Other commissioners were more cautious.

“If we send this back to the town, without admitting that we’re ignoring the request of the Edgartown Historic Commission, then shame on us,” said commissioner Linda Sibley, who worried that without the MVC, the project could diminish the historic character of the street. “It could be Bauhaus clear glass and nobody could really say no,” she said.

The commissioners voted 6-5 in favor of conducting a DRI review.

In other business Thursday, MVC chairman Fred Hancock appointed a five-member subcommittee to review the commission’s DRI checklist, as required every two years. The newly-proposed checklist will go to all town planning boards and building inspectors, along with MVC members, for review before a public hearing this fall.

New MVC executive director Adam Turner gave his first director’s report, in which he announced his intention to review the entire Island Plan, which provided a 50-year outlook on issues such as energy, housing and transportation. He was in the process of developing score cards that would help evaluate the approximately 400 goals and policies in the plan and frame a discussion of amendments.

Goals that were deemed immediate when the plan was passed in 2009 will have first priority in the review process. “In some cases everything has been done, it’s been effective and the towns have all adopted,” Mr. Turner said. “And other things we haven’t done anything with.”

Commissioners discussed details of archaeological survey for new building at Polly Hill Arboretum. — Mark Lovewell

Mr. Turner is also working on a method to better rank historic properties that come before the commission. He said that scoring each property according to age, structure and other criteria would improve the current system, which relies on individual reports.

The commission also approved a new education center at Polly Hill Arboretum in West Tisbury, a DRI that involves replacing a 19th-century barn with a two-story building to house a botany lab and herbarium, along with offices and storage space.

Despite their enthusiastic support for the project, commissioners requested more information related to a planned archaeological survey, and alternatives to tearing the barn down.

Polly Hill curator Thomas Clark said the survey would involve several small test pits, with reports made to both Polly Hill and the MVC. Public Archaeology Lab of Pawtucket, R.I., would conduct further work as needed, he said. Contractor Tucker Hubbell argued that the site was no more likely to yield artifacts than a nearby parcel once owned by the Martha’s Vineyard Museum, where a 20,000-square-foot survey had revealed only a single arrowhead.
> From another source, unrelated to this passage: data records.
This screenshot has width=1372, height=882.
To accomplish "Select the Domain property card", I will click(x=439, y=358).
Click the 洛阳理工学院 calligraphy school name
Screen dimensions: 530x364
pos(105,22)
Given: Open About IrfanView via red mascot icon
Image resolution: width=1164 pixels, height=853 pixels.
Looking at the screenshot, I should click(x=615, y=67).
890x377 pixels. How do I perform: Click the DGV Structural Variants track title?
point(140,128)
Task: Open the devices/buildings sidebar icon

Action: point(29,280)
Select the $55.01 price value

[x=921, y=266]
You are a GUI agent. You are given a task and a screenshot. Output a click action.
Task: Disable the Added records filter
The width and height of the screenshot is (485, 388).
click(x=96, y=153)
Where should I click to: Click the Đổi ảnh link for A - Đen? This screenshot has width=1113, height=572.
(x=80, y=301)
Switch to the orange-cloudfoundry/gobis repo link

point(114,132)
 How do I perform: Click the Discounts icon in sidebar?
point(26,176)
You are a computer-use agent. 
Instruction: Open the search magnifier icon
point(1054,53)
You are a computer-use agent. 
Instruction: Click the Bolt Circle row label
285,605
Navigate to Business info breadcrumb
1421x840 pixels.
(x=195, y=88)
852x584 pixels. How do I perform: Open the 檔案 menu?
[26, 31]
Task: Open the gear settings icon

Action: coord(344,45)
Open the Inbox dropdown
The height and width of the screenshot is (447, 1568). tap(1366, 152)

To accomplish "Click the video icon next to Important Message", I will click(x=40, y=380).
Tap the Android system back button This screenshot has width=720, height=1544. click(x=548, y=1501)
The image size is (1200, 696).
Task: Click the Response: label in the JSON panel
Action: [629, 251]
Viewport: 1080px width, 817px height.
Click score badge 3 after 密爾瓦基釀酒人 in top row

Mr. Clark assured commissioners that the barn served no purpose and would be unable to support the new facility. Mr. Hubbell added that portions of the barn, along with a smaller shack, could be reused.

Commissioners asked that the archaeological survey plan be submitted in writing, after which they would vote on the proposal.

But in response to concerns about a May 2016 grant deadline, commissioner Josh Goldstein moved not to send the project to the MVC land use planning committee, as is usually the case for DRIs, but to vote on it that evening. The motion failed, but when commissioners realized they would not have a quorum at the next LUPC meeting, they voted to have the applicants prepare the written plan on the spot so they could approve the DRI.

The applicants disappeared into another room, emerging later with copies of a handwritten archaeological evaluation plan. The commission easily approved the project, with Doug Sederholm, a Polly Hill board member, abstaining.